The household saving ratio in South Africa refers to the income saved by a household during a certain period. During the fourth quarter of 2021 this fell to 0.7% from 1.20% the previous quarter. To provide a sense of how low this ratio is now, over the period 1960 to 2021 the highest quarterly ratio was 23.80% and the lowest -2.40% (Source: and Statistics South Africa). We simply don’t have a savings culture and many institutions, including government, are trying to improve this situation through various interventions, but the progress is slow.

We all know that a lack of financial literacy has a direct impact on an individual’s financial wellbeing. We also now know that knowledge alone does not guarantee financial wellbeing. We require a combination of knowledge and the right kind of behaviour with money over the long term for us to be financially successful. And our behaviour is attributed to how we were raised with money and the psychological impacts of various events in our lives which have led to our framing and views of money.

Before we can judge people for not prioritising their financial wellbeing or attempt to help them in any way, we first need to understand their background and the things that have shaped them. We must understand the lens with which they see the world so that we can foster ways to help them, in their context. This is the only way we can effect long-lasting and meaningful change in our industry.

We don’t understand each other’s perspectives and, quite frankly, have not taken the time to educate ourselves which has perpetuated the cycle of exclusion of certain groups from specific products and services within the financial system.

We live in a multi-cultural society with many different races, languages and cultural backgrounds. With this comes many layers to work through which have a direct impact on how each person views money and, ultimately, how they handle it. This added cultural layer, over and above the psychological impacts, makes the offering of financial services and products a very complicated and difficult task.

The exclusion of black people from the financial services industry in the past has led to further complications in many people’s views and behaviour regarding money, giving rise to practices and popularity of certain products that may seem illogical to the average advisor.

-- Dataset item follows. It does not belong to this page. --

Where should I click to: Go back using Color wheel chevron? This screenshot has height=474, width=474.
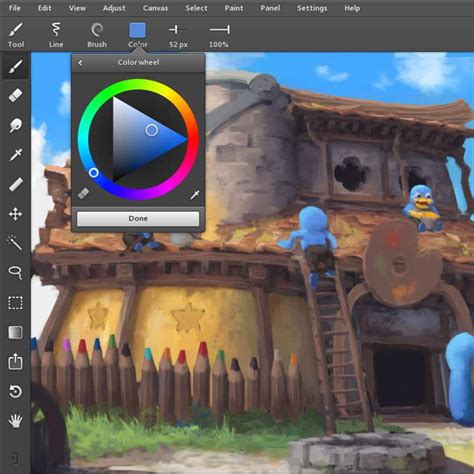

We’ve been segregated for decades which has led to a lot of misunderstanding and judgement. We don’t understand each other’s perspectives and, quite frankly, have not taken the time to educate ourselves which has perpetuated the cycle of exclusion of certain groups from specific products and services within the financial system. This is because there has been an attempt to change the way people manage money without first understanding why people manage their money the way they do.

Gugu Sidaki, Wealth Creed

For example, the final rights of a person are very important in African culture. According to the International Network of Financial Services Ombud Schemes, more than half of South Africans have some kind of funeral plan. This high penetration is testimony to the effectiveness of a product when it speaks to the market – it is appropriate, affordable and easily accessible as there are many ways and different channels to access funeral cover.

These stats alone prove that people are willing to, and actually are putting money away for the important things in their lives, regardless of what our opinions may be of the chosen savings vehicle. The how must still be interrogated and challenged – many are still not aware of the benefits of only having one, comprehensive funeral policy versus multiple smaller ones.

Life cover is not fully understood as the more effective, long-term tool to protect against the loss of income when a breadwinner dies. Savings products with banking institutions are still marketed and understood to be appropriate long-term investments products which is a real shame. These conversations can and should be had with the general public but we won’t make any inroads if we don’t address our tone and our own prejudices when we speak to people who don’t look or behave the way we do.

However we choose to engage with the general population, our starting point should always be that of open-mindedness and compassion, first.

The acknowledgement of a person’s individuality, agency and humanness regardless of their background is crucial in the work we do. Particularly if we are to make a real difference in people’s lives. Secondly, we must be willing to learn more about each other and be willing to unlearn some of the prejudices we have if we want to be of service. Finally, a more educated and financially savvy population will benefit not just the individuals concerned, but all of us.